- Born: 26 April 1825 Sheffield
- Died: 4 October 1906 Auckland
- Occupations: Judge, Solicitor

= Frederick Morris Preston Brookfield =

Early New Zealand lawyer and judge

Frederick Morris Preston Brookfield (sometimes spelt Frederic) (26 April 1825 – 4 October 1906) was a judge at the Native Land Court of New Zealand and a prominent lawyer in early New Zealand. He was the younger brother of William Henry Brookfield, chaplain-in-ordinary to Queen Victoria, and brother in law to his wife the author Jane Octavia Brookfield.

==Biography==
Brookfield was born in England in 1825 the third son of Charles Brookfield a notable Sheffield solicitor. He studied law under his eldest brother Charles Austin Brookfield in London, before going into practice there. In 1851 he emigrated to Auckland, New Zealand.

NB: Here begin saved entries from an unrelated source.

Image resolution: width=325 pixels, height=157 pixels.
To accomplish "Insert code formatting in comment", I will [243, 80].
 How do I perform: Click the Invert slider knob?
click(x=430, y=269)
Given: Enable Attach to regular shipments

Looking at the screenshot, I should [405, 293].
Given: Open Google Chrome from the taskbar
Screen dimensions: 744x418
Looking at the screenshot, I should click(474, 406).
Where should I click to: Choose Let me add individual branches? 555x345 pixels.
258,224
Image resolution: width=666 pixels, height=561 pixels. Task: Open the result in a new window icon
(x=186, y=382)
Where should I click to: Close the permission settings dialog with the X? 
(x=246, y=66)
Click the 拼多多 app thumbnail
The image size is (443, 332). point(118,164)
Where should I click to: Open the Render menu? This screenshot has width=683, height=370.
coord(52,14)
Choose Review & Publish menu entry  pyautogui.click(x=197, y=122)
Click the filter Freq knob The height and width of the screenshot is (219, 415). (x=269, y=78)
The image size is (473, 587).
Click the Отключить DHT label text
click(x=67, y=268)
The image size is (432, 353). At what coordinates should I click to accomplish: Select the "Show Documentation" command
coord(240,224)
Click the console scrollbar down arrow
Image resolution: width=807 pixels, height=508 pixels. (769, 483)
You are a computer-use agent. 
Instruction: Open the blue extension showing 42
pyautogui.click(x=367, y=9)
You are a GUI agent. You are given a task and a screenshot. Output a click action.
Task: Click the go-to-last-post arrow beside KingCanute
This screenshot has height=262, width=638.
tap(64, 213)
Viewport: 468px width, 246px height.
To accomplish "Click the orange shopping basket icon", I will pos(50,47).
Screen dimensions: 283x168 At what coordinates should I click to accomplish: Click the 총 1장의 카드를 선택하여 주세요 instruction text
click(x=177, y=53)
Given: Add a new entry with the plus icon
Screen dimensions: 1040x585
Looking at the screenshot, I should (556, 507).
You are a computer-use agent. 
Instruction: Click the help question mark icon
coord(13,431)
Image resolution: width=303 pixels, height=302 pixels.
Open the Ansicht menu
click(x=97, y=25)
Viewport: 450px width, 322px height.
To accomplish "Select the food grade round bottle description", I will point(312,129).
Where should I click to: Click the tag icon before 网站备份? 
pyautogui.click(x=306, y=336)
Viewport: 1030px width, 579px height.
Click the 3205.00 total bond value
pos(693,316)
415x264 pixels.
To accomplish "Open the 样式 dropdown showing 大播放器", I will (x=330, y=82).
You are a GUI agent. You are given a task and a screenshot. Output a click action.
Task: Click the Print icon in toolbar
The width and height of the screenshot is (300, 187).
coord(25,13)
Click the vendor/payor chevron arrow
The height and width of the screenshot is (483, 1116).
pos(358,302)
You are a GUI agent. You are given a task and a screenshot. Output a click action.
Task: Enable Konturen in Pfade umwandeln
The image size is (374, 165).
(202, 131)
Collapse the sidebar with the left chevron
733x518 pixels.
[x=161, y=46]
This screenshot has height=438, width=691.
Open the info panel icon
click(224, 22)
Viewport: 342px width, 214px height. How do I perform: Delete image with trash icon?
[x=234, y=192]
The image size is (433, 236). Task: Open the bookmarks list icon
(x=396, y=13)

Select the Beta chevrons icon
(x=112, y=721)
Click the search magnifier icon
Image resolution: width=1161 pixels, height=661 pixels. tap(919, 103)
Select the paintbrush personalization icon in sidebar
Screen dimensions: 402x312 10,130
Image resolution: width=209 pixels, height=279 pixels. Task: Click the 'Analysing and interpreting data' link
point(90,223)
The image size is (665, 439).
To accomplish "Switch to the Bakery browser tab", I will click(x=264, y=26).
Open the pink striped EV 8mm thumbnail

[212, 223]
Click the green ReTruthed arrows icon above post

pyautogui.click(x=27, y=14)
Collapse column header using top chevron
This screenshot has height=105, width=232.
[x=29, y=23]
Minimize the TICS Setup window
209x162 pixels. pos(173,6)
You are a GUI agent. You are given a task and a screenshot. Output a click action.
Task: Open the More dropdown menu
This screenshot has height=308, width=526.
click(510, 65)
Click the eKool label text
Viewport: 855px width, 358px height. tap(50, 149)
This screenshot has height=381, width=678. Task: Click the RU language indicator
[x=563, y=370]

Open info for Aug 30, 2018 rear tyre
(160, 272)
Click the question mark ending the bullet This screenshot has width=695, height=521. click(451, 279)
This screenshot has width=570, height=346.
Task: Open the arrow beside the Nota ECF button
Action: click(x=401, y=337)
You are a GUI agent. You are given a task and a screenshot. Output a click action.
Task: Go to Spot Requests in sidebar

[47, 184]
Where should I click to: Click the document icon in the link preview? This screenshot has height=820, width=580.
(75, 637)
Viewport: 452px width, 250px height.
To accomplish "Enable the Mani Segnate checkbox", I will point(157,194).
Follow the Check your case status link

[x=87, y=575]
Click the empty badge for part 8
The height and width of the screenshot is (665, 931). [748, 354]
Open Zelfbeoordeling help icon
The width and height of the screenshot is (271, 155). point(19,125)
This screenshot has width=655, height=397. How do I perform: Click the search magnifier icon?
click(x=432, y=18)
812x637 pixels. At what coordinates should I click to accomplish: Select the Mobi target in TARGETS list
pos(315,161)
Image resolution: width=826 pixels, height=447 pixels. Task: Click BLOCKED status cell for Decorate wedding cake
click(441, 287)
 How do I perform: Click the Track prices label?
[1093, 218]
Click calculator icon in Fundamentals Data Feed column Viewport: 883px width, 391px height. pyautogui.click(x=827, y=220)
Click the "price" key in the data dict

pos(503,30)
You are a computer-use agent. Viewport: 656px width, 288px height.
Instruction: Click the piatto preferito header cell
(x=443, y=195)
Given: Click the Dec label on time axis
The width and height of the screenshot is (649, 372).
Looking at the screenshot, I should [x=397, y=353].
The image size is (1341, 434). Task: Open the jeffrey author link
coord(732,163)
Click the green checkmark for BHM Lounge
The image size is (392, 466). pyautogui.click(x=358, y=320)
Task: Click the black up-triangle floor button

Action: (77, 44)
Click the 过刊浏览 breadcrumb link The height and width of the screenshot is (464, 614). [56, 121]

Brookfield's home in Onehunga (near the corner of Brookfield Ave and Onehunga Mall) was built in 1875 on the site of an earlier dwelling.

He had 4 sons and 4 daughters

==Career==
Brookfield studied and practised law in London and Melbourne before being admitted to practise in New Zealand in 1855. He was a provincial solicitor for Auckland Province before becoming a Crown Prosecutor. In politics, he represented Onehunga 1861-63, then Pensioner Settlements 1870-73, as a member of the Provincial Council executive.

On 28 March 1879, he became the founding Vice President of the Auckland District Law Society, alongside Frederick Whitaker.

Brookfield retired as Native Land Court judge in January 1885 and founded a practice with his eldest son, Frederic William Brookfield. The practice was named Brookfield and Son and was located in the Colonial Bank Buildings on Queen St.

In 1889, father and son notably brought a case before the mayor of Onehunga Michael Yates for slander, after the mayor allegedly accused them of "trying to ruin the town".